Thursday, March 19, 2015

As Netanyahu wins, the U.S. disengages

Benjamin Netanyahu’s victory in Israel’s general elections means that any hope of serious negotiations between Israelis and Palestinians – never particularly high in the first place – is now virtually nil.

But more uncertain, and interesting, is what it will do to relations between the United States and Israel.

Under Barack Obama, the United States has adopted a radically new vision for the Middle East and Israel’s status in it. Obama seeks to put in place a regional balance of power, one in which Iran would play a major role. A nuclear deal with Tehran is the cornerstone of that effort. It would allow the Americans to disengage from a region that has been a drain on their limited resources; a region that, to Obama, offers few long-term advantages.

This American attitude has helped Netanyahu, but it also contains many risks for Israel. The Israeli prime minister can delight in the fact that the Israeli-Palestinian conflict is today of little concern to Obama, who regards American mediation as a thankless, unending task destined to fail. That allows the Israelis to pursue their occupation of Palestinian land at will and ensure that no peace deal ever becomes possible.

But there is also a downside. Obama’s implicit message is that in a new Middle East Israel will more or less be on its own, having to invent a new purpose for itself in the emerging regional realignment, across from Iran. And as a more unpredictable region takes form, Israel’s power will be eroded by its inability to reach a settlement with the nearly 4 million Palestinians in and around the territories it controls.

America will not abandon Israel, any more than it will Jordan, Saudi Arabia and the Gulf states. But nor will it expend valuable political capital to save Israel from itself. Especially when Israelis seem unwilling to understand the urgency of a peace settlement with the Palestinians. The reality is that Israel has no solution to the demographic time bomb in its midst.

In the looming Middle East this time bomb will be turned against Israel in a new regional struggle for power. Looking around at other regional powerhouses, Israel knows that not one of them – Turkey, Saudi Arabia or Iran – has any sympathy for Israel’s policies toward the Palestinians. Not one would fail to use the Palestinians against Israel if that ever became necessary, and in all cases this is virtually inevitable.

One might argue that Obama has two years left in office, therefore that his sharp reorientation in the region is a momentary lapse. Perhaps, but the president is hardly an anomaly. Many American officials are increasingly tired of a Middle East that has sapped their country’s energies in the past decade and a half, while offering no compensations. Israel has many friends in the U.S. Congress, but that’s primarily for domestic electoral reasons. No one in his right mind would seriously wager on Israel or the Arabs advancing a successful project of regional reconciliation and betterment.
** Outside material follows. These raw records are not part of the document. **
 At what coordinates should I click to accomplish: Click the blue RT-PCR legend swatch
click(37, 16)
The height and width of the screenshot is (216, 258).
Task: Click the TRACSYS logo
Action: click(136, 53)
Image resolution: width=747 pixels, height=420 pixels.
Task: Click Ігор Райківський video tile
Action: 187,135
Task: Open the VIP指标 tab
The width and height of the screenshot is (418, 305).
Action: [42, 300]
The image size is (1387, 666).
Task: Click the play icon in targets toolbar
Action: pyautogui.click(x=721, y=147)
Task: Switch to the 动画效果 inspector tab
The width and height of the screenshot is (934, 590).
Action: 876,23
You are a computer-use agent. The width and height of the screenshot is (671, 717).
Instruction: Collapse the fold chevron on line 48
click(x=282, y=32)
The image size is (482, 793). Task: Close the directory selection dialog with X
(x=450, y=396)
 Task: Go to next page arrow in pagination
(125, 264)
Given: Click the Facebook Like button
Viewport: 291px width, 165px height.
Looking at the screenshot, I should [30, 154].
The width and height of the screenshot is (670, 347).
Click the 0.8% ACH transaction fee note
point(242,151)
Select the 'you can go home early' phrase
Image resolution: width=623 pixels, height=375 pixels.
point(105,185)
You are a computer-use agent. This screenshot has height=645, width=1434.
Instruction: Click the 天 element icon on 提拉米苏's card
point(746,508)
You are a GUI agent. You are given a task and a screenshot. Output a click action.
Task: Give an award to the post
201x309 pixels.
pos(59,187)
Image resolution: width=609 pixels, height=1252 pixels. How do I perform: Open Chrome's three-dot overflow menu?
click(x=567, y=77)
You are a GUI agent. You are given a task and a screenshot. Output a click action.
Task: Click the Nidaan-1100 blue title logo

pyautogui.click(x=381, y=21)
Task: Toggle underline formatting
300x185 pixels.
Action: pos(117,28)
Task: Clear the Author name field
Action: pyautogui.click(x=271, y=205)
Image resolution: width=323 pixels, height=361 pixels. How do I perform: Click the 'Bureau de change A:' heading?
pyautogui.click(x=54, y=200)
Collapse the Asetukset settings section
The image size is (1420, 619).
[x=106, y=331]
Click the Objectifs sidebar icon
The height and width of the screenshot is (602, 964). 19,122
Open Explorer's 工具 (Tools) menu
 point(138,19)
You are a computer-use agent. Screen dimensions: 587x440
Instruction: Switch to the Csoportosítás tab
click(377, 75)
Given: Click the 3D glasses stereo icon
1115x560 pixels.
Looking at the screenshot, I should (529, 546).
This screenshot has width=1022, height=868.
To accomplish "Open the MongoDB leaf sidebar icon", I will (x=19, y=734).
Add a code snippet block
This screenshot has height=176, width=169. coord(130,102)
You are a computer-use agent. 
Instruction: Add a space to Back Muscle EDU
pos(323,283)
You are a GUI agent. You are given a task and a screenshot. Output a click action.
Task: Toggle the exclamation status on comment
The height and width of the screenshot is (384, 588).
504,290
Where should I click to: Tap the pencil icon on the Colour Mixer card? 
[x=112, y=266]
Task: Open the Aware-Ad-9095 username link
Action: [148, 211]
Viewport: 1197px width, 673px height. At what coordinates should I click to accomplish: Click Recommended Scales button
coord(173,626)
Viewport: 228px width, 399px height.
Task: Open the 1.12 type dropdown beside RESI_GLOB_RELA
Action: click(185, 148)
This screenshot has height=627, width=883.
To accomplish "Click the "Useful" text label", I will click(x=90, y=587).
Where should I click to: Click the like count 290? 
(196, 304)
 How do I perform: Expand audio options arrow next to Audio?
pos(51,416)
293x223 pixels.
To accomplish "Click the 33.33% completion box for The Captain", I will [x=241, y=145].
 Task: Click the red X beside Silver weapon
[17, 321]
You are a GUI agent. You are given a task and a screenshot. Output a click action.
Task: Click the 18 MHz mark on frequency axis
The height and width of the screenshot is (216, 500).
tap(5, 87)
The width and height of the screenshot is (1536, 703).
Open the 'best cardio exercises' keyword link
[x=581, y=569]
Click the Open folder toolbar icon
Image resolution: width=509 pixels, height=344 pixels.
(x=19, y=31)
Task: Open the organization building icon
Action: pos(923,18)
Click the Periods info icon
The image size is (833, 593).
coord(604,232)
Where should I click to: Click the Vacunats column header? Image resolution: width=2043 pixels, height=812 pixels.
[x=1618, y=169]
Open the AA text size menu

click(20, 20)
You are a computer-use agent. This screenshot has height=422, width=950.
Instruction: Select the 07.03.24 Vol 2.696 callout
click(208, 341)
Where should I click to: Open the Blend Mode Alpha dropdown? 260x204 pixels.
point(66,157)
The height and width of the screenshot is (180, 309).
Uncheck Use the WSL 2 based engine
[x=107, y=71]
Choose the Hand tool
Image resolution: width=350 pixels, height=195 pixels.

In other words it would be a mistake to assume that Obama is a fleeting phenomenon. The idea of a regional balance of power, if it is seen as ultimately creating stability, may be embraced by many future American leaders. The strategic importance of the Middle East to the United States is no longer what it was, with America now a major oil producer. If anyone suffers it will be the Chinese, who rely on the Middle East for more than 50 percent of their oil. Let the region become China’s headache then, would be the resentful rationale in Washington.

In his speech before the U.S. Congress, Netanyahu clearly had more than an inkling of this. His speech was focused on a nuclear deal with Iran, but the broader message was that Iran was moving ahead with a project of regional hegemony, and that the Obama administration was implicitly favoring this.

As Netanyahu put it, “Iran’s goons in Gaza, its lackeys in Lebanon, its Revolutionary Guards on the Golan Heights are clutching Israel with three tentacles of terror. Backed by Iran, Assad is slaughtering Syrians. Backed by Iran, Shiite militias are rampaging through Iraq. Backed by Iran, Houthis are seizing control of Yemen, threatening the strategic straits at the mouth of the Red Sea. Along with the Straits of Hormuz, that would give Iran a second choke point on the world’s oil supply.”

Netanyahu is a disgraceful figure, and if he forms a government he will only push the region into new catastrophes. But he is right in seeing a fundamental change in the American approach. Yet his victory may only serve to accelerate Obama’s shift, reinforcing the president’s conviction that Israelis are incapable of making difficult choices with the Palestinians. Let them pay the price for their stubbornness, he may be thinking; but there is no reason for the United States to do so as well.

Those who will welcome Netanyahu’s win are the Iranians. An Israeli villain allows them to advance their agenda more easily. Tehran grasped Obama’s intentions early on, and now they are preparing to square off against an Israel stuck in its ways, surrounded by countries disgusted with its policies. And this time the Americans may simply stand by, allowing things happen.